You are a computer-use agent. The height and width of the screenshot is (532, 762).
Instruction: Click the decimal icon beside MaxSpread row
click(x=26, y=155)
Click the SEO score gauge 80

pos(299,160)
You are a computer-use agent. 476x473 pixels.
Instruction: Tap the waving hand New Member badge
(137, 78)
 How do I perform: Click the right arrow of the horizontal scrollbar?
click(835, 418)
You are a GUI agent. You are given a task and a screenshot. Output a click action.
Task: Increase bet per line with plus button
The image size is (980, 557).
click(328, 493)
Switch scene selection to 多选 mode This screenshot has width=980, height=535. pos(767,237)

* * *

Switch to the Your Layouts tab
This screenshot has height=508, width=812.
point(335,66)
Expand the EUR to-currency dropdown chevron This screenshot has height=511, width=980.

...

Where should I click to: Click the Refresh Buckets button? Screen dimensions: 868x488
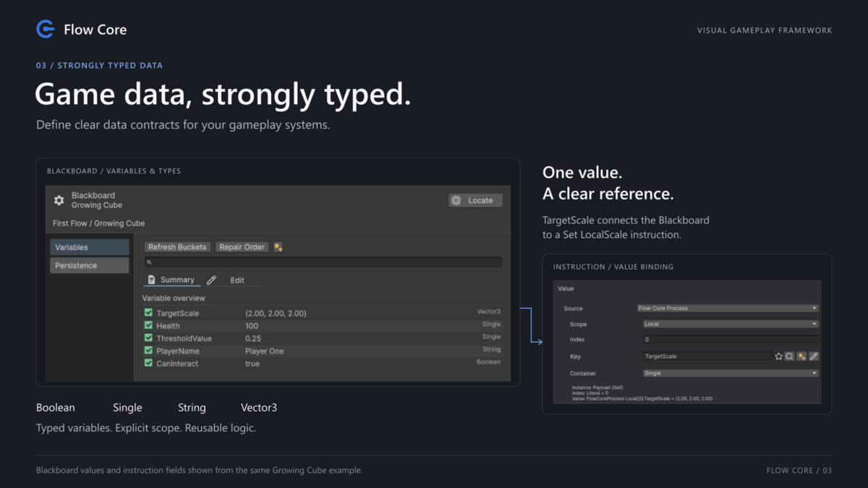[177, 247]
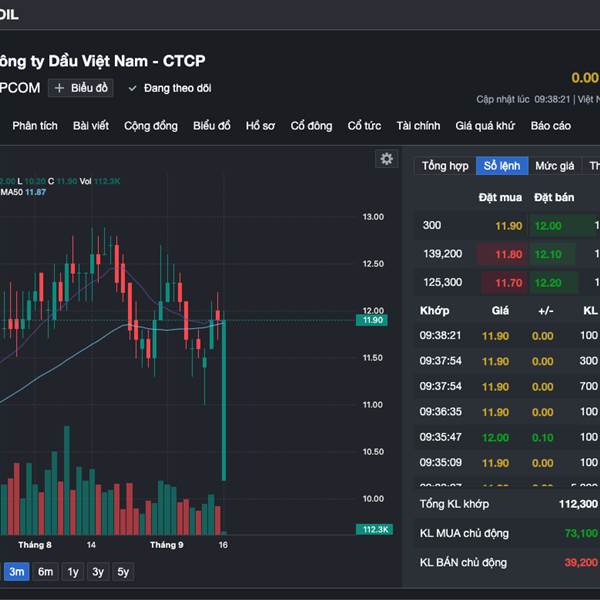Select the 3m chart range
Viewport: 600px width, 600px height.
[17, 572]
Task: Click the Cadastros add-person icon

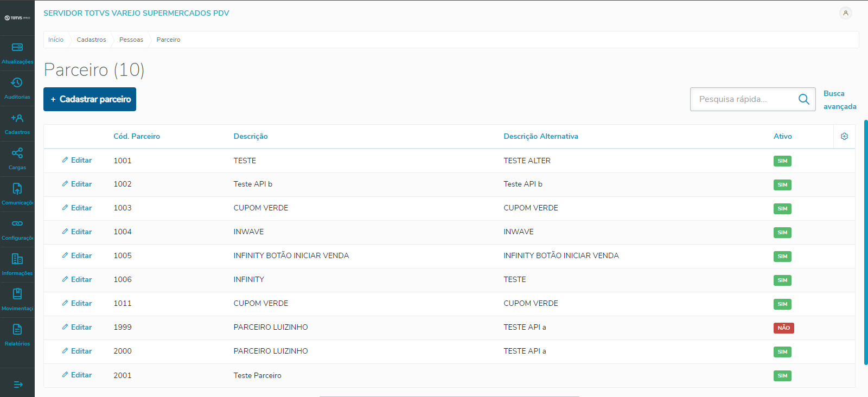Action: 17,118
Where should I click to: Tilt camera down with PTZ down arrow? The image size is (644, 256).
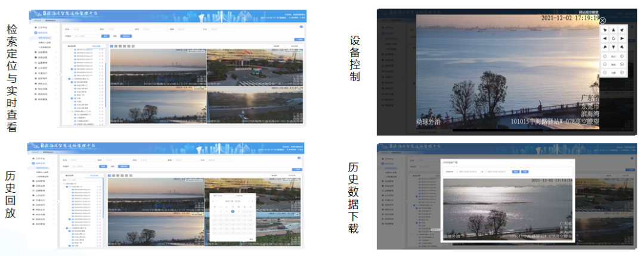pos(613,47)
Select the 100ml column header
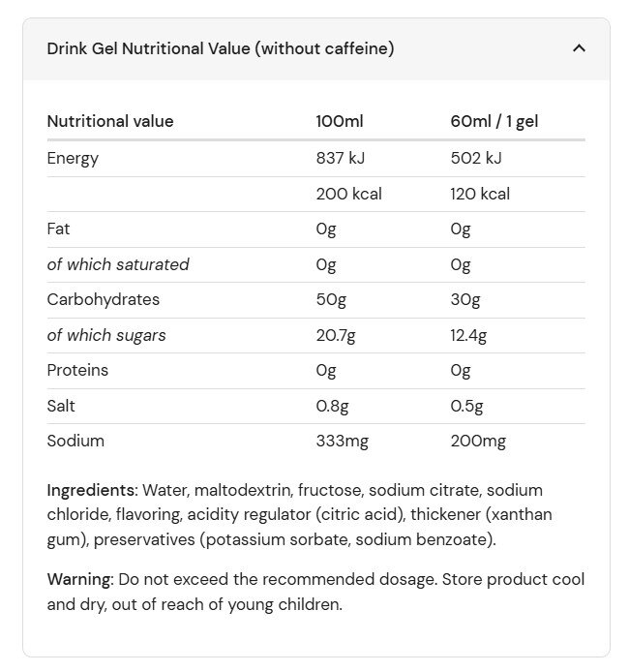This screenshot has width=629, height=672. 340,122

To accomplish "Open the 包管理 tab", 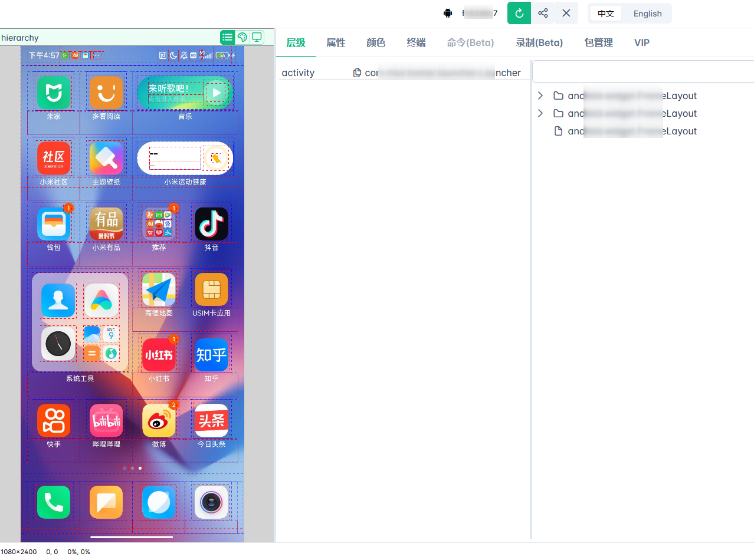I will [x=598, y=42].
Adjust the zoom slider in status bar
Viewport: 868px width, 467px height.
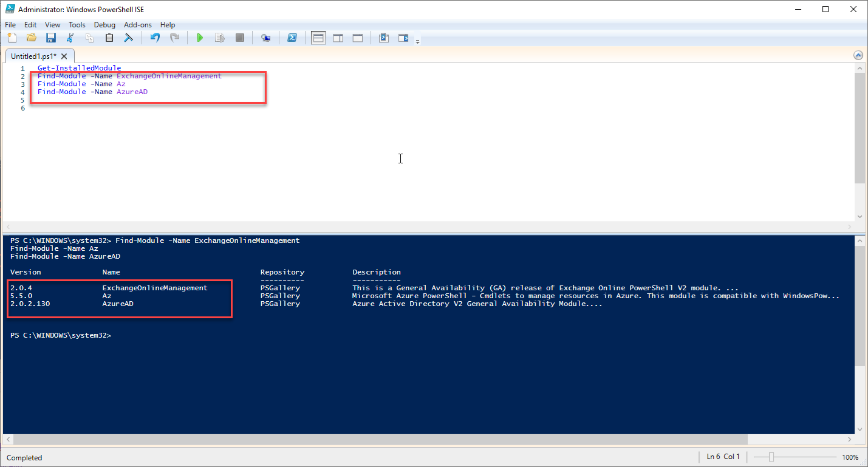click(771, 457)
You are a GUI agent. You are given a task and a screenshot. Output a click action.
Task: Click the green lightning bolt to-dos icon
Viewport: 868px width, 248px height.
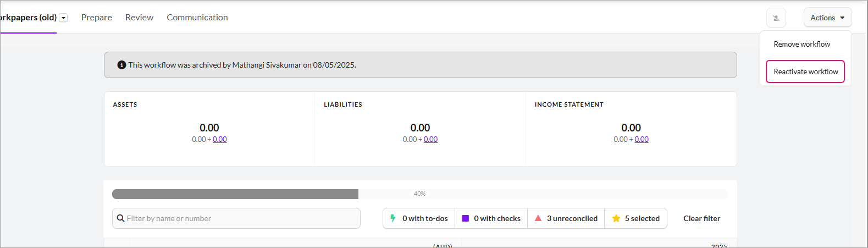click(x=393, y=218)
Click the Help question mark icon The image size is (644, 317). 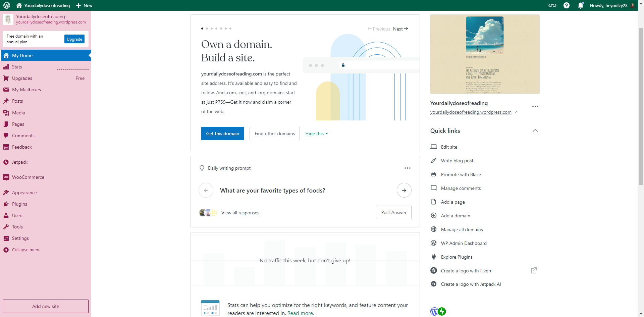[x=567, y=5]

Your task ▸ Scan the material for the word "Switch". Return every line where it is found.

Written solution ▸
Switch scene selection to 多选 mode This screenshot has width=980, height=535. pos(767,237)
Switch to the Your Layouts tab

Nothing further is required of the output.